期刊
JOURNAL OF MASS SPECTROMETRY
卷 50, 期 12, 页码 1327-1339出版社
WILEY
DOI: 10.1002/jms.3698
关键词
electron-induced dissociation; tandem mass spectrometry; lipidomics; FT-ICR
资金
- Federal funds from the National Institute of Allergy and Infectious Diseases, National Institutes of Health, Department of Health and Human Services [HHSN272201000046C]
- University of Maryland School of Pharmacy Mass Spectrometry Center [SOP1841-IQB2014]
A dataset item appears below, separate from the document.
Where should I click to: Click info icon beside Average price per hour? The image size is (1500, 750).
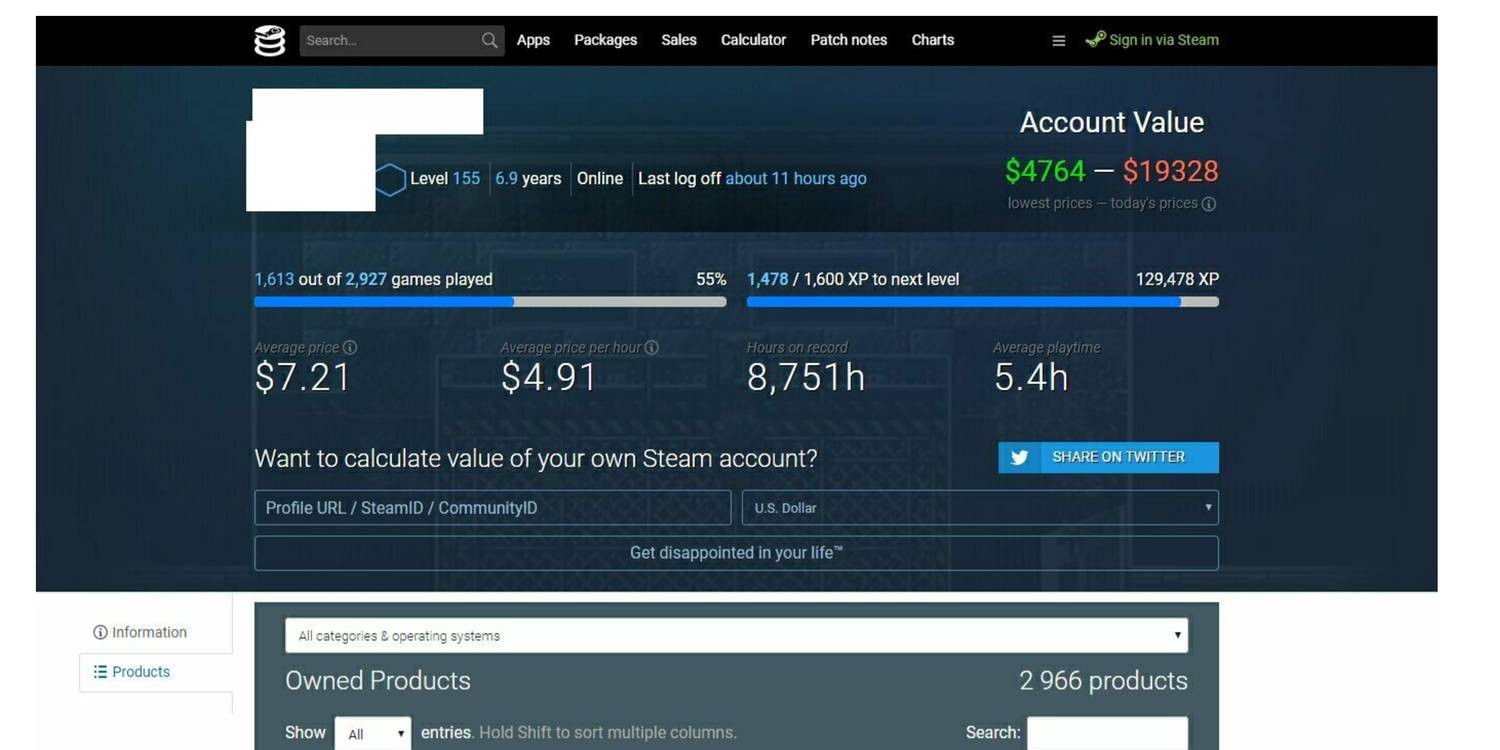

Glycerophospholipids are a highly abundant and diverse collection of biologically relevant lipids, and distinction between isomeric and isobaric species is a fundamental aspect for confident identification. The ability to confidently assign a unique structure to a glycerophospholipid of interest is dependent on determining the number and location of the points of unsaturation and assignment of acyl chain position. The use of high-energy electrons (>20eV) to induce gas-phase dissociation of intact precursor ions results in diagnostic product ions for localizing double-bond positions and determining acyl chain assignment. We describe a high-resolution, tandem mass spectrometry method for structure characterization of glycerophospholipids using electron-induced dissociation (EID). Furthermore, the inclusion of nomenclature to systematically assign bond cleavage sites with acyl chain position and double-bond location enables a uniform platform for lipid identification. The EID methodology detailed here combines novel application of an electron-based dissociation technique with high-resolution mass spectrometry that facilitates a new experimental approach for lipid biomarker discovery and validation. Copyright (c) 2015 John Wiley & Sons, Ltd.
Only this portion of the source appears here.